Saved entries
##########

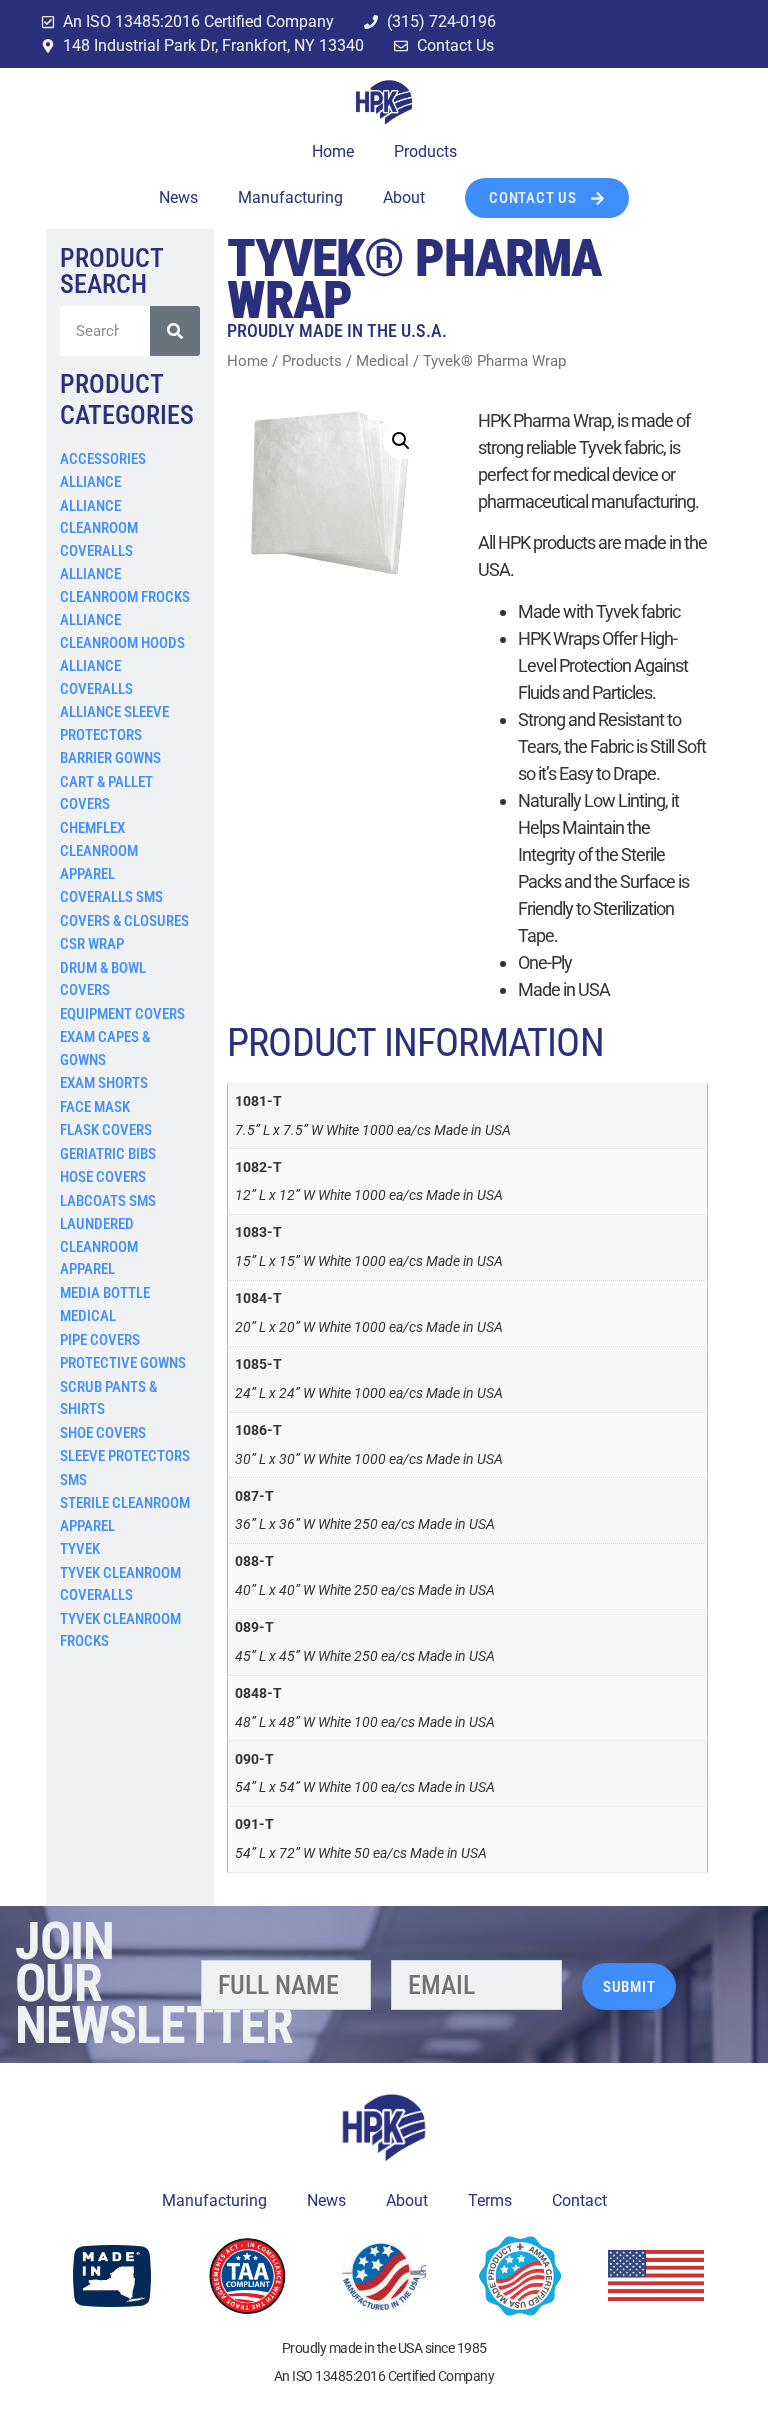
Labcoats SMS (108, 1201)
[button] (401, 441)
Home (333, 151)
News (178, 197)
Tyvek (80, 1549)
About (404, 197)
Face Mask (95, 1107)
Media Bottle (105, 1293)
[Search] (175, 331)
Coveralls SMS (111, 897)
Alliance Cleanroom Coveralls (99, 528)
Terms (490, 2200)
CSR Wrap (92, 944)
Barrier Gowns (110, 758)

##########

The answer must be every line from the entries above that holds the string "Coveralls".

Solution to the exercise:
Coveralls SMS (111, 897)
Alliance Cleanroom Coveralls (99, 528)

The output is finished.